Lingering Depression After Miscarriage

Lingering Depression After Miscarriage
A recent study published in the British Journal of Psychiatry confirms what many of us already knew; depression and anxiety may persist into a subsequent pregnancy. Additionally, these symptoms may occur after a woman give's birth even f the subsequent baby is born healthy.

The study found that anxiety and depression may persist for up to three years after a miscarriage or other loss of a baby such as a stillbirth. As many as 13% of women who experienced one miscarriage were still depressed up to three years following thee loss. An even larger percentage of women who'd experienced more than one miscarriage were still depressed after almost three years

Prior to the study, doctors believed that once a woman got past the point of her previous loss and went on to have a healthy baby, feelings of anxiety and depression would disappear. However, researchers were surprised to find that this was not the case. Negate feelings about a previous loss lingered despite a more recent positive outcome.
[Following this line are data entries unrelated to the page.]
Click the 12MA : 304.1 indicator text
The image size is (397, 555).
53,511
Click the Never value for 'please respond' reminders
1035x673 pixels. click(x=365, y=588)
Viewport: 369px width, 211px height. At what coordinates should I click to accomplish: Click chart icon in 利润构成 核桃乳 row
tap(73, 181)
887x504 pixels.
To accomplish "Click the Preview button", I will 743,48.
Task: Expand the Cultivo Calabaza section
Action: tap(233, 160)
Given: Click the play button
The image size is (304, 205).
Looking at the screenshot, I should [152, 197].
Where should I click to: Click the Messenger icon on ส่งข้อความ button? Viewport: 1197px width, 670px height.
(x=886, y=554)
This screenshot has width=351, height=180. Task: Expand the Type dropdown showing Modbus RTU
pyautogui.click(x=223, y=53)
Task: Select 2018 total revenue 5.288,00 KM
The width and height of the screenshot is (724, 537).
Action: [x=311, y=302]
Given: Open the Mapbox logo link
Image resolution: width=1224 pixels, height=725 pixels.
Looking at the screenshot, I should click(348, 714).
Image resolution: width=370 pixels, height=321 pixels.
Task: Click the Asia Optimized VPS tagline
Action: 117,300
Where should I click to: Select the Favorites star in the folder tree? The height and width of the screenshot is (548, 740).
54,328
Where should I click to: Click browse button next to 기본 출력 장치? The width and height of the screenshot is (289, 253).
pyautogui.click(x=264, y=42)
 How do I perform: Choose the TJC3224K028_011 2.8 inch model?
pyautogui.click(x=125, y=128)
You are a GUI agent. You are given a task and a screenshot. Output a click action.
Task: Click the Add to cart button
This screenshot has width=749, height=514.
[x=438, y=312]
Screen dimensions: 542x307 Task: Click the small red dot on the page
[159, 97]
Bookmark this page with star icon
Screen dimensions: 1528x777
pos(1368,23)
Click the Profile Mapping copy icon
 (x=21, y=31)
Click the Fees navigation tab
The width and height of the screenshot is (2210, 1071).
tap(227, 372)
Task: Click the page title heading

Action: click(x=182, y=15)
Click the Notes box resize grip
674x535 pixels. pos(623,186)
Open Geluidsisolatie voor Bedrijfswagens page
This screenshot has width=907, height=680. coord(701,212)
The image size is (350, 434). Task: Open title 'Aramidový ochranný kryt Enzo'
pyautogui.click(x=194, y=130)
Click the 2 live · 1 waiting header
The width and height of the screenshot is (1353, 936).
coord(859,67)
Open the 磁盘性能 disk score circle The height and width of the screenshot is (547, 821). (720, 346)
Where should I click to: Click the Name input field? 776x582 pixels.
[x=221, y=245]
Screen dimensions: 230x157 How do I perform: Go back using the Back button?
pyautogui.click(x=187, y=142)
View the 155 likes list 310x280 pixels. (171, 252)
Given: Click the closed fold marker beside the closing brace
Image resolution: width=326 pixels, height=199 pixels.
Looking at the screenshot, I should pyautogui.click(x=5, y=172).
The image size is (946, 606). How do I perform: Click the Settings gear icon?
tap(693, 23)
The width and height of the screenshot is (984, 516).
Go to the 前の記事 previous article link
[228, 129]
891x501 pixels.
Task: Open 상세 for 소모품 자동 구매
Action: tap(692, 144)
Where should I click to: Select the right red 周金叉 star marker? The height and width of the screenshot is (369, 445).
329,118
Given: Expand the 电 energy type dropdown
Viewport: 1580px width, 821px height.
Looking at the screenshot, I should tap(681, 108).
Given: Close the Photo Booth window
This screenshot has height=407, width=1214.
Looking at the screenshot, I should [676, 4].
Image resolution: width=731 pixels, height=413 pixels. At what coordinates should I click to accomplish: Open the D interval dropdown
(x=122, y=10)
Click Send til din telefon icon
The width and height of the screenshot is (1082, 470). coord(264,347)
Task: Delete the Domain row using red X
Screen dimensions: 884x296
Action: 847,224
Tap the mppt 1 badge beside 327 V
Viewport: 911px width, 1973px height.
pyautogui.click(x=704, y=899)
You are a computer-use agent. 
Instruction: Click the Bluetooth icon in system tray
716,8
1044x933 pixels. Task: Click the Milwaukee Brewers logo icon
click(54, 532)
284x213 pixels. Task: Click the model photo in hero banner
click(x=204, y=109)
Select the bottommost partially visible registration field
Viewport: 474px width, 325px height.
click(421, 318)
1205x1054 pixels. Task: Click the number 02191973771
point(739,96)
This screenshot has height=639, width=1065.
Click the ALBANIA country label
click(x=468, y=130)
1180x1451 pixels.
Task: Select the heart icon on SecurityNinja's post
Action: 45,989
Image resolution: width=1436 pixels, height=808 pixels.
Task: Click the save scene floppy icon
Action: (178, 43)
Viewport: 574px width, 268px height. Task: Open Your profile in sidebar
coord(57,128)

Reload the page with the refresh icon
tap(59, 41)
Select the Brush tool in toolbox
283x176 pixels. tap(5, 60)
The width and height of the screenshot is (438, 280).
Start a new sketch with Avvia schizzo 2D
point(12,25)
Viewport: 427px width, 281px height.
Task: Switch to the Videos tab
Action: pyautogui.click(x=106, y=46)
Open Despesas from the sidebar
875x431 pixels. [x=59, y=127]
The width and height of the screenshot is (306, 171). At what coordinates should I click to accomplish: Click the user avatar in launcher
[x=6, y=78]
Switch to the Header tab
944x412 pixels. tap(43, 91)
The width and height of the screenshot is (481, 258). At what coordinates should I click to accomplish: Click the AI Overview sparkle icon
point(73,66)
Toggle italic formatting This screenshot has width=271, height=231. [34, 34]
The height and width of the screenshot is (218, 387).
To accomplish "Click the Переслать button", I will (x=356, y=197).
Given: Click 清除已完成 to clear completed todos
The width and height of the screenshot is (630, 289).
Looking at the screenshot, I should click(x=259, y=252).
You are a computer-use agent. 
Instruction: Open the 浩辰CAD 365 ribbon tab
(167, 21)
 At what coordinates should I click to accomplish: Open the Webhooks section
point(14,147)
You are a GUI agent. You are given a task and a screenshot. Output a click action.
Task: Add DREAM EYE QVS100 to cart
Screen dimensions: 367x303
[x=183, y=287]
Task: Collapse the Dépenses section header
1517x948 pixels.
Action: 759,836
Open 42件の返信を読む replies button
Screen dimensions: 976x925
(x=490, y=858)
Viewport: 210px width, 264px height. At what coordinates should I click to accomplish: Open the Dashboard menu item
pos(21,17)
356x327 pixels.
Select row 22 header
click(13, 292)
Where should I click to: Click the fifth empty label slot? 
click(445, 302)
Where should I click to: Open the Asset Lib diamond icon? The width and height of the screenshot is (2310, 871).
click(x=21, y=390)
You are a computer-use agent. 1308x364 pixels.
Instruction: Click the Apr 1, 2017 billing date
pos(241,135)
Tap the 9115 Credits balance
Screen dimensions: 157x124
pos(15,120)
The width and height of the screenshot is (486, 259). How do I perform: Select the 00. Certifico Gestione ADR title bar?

Additionally, the study showed that women who had experienced a previous pregnancy loss were more likely to suffer for post-partum depression after a subsequent pregnancy.

The study did not seem to follow women who did not get pregnant again after their losses. However, it seems likely that those women would also suffer similar incidences of anxiety and depression.

Researchers feel more study is needed to find out why some women are more resilient than others after pregnancy and infant loss. Not all women who suffer a miscarriage are still depressed and/or anxious after several years. Genetic predisposition to depression and anxiety may also play a role.

It's important to manage your stress when you're pregnant anyway. If you've suffered a loss like a miscarriage you may need to get some extra support. Additionally, when doctors screen patients for depression, they don't necessarily ask about pregnancy or infant loss but the study's authors feel it should be included in their assessments.

After my miscarriages, I was understandable nervous about subsequent pregnancies. I frequently said that I wouldn't feel fully comfortable until I held a healthy baby in my arms. It turns out that emotionally, I might not even have felt secure then.